The federal leave programme allows 12 weeks of unpaid job-protected leave during pregnancy or after childbirth. The law excludes companies with fewer than 50 employees, part-time employees, and those working in informal labour markets. Many non-affluent workers do not take leave because they cannot forgo pay, or are not covered.

Postpartum leave of six to 12 weeks carried a twofold risk of failure to breastfeed. As would be expected, breastfeeding was lower in women who were doing inflexible and non-managerial jobs, of lower educational attainment, young age and single, just as in the UK. This study concluded that delaying return to work by at least three months is positively associated with breastfeeding duration. In the US, 72 per cent of women start to breastfeed, but by six months this has dropped to 35 per cent. In this study, it was 82 per cent who established breastfeeding.

The US does not have the system of community midwives and health visitors that there is in the UK, which would explain the high failure rate in the US study in the first month, because women in the US do not have such support. This study made me realise what a tough time women there have postnatally. SH

 

Patient and doctor gender in the treatment of heart failure
Baumhakel M, Muller U, Bohm M. Eur J Heart Fail 2009; doi:10.1093/eurjhf/hfn041

Several recent studies have found gender differences in the medical care and survival of patients with cardiovascular disease; in general, women appear to be treated less intensively than men. This study, undertaken in Germany, paints a similar picture.
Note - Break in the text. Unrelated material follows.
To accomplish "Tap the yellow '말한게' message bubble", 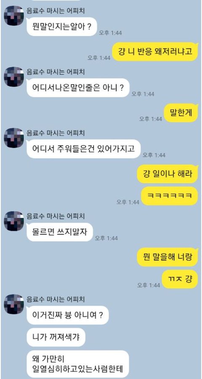I will [x=181, y=113].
However, it shows that not only does the extent to which evidence-based treatment is employed in chronic heart failure (CHF) depend on the gender of the patient, it also depends on the gender of the treating physician.

The study involved 1,857 patients with CHF, who were evaluated in terms of comorbidities, New York Heart Association classification, current medical treatment and specifically, dosages of ACE inhibitors and beta-blockers being taken. Treatment was compared with best practice, as outlined in European Society of Cardiology guidelines for heart failure.

The gender of patients and treating physicians was also recorded. In total, 829 physicians (65 per cent were GPs, 27 per cent internists and 7 per cent cardiologists) were involved.

Overall, the results showed that female patients were less often treated with ACE inhibitors, angiotensin-receptor blockers or beta-blockers. Furthermore, achieved doses were lower in female than in male patients.

There was no difference in the treatment of male or female patients by female physicians, and guideline-recommended drug use and achieved target doses tended to be higher in patients being treated by female physicians. Notably, male physicians used significantly less medication and lower doses in female patients.

The dosage of beta-blockers was comparable in male patients irrespective of the physician's gender; female patients treated by a male physician received the lowest doses. Multivariable analysis showed that female gender of the treating physician was an independent predictor of beta-blocker use.

The researchers conclude that male patients with CHF are more likely to receive evidence-based drug treatment than female patients, particularly in relation to ACE inhibitors and beta-blockers. They stress that clinicians need to be aware of this problem to avoid such gender-related treatment imbalances.